Like most Disney stories, this story starts with a tragedy – After a horrific car accident kills his parents, a young boy named Pete (Oakes Fegley) is left orphaned, wandering in the woods. He’s befriended by a fuzzy green magical dragon he names Elliot. Six years later, Pete spends his days cheerfully running through the forest, playing with Elliot. One day, he discovered by a young girl named Natalie (Southpaw’s Oona Laurence) and Grace (Bryce Dallas Howard), a forest ranger. The sheriffs and Grace try to find out who Pete is, how he survived for six years, and more about his mysterious friend Elliot.

Pete’s Dragon is much more than a film about a boy and his magical dragon. It’s about family and friendship. Pete is Elliot’s only friend, and Elliot is Pete’s only friend. Meacham (Robert Redford) tells a tale of how dragons sometimes get lost and are known to live in the forest – Pete and Elliot are both lost without their families and all they have is each other.

After Pete’s discovered, Jack (Wes Bentley), Natalie, and Grace (Bryce Dallas Howard) act as a surrogate family, even though all he wants to do is get back to the only family he knows – Elliot. The more time Pete spends with the family, the more he starts to trust them and realize where he belongs. There was a similar theme navigated throughout The Good Dinosaur earlier this year.

The most fascinating part of this film is how much emotion director David Lowery got out of a CGI dragon. Elliot never speaks and is able to show a better range of emotion than some actors. It’s reminiscent of what Pixar was able to do with 2008’s Wall-E. In one scene, Elliot is looking through the window at Pete and you could hear Elliot’s heart breaking.  There are some very powerful emotional scenes that are unexpected. There’s even some legitimate tear-jerker moments and most them involve a CGI dragon.

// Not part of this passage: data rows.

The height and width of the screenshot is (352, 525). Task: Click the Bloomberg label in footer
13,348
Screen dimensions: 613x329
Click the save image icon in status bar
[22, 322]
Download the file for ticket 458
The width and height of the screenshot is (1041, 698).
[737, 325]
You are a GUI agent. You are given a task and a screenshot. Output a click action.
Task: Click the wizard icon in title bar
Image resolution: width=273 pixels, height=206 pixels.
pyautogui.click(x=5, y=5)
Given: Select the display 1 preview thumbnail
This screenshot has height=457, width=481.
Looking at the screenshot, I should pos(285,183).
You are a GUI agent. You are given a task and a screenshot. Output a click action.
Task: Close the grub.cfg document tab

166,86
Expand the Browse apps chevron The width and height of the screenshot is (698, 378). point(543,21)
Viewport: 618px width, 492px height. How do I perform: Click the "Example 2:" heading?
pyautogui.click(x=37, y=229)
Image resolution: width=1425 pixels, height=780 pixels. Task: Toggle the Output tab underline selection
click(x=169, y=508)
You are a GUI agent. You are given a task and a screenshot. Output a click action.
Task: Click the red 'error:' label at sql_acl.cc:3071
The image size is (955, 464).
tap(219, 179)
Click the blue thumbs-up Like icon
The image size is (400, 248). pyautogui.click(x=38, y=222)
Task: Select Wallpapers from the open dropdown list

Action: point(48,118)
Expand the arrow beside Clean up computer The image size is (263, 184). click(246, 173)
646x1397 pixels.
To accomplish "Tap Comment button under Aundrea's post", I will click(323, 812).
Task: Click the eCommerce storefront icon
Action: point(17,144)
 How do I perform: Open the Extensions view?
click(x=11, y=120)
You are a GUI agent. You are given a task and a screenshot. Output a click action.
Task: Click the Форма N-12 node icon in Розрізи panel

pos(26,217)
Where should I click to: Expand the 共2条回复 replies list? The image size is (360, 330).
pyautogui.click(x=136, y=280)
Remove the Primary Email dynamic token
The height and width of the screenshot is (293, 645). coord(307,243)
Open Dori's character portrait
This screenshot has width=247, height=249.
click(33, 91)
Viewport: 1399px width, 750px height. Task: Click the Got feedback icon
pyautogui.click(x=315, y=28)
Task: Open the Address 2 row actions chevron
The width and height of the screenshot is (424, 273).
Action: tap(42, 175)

Oakes Fegley is a good young actor. His portrayal of Pete is one-part Jack from Room and one-part Mowgli from this year’s The Jungle Book. That’s not to take away from his performance, he was able to blend the best parts of both performances and create a character that is independent but also craved the love and security of a family.

Pete’s Dragon is easily one of Disney’s best adaptations. Pete’s Dragon is the perfect family movie to end the summer. It captures the spirit and emotion of the animated film without losing any of the magic that makes that story so charming.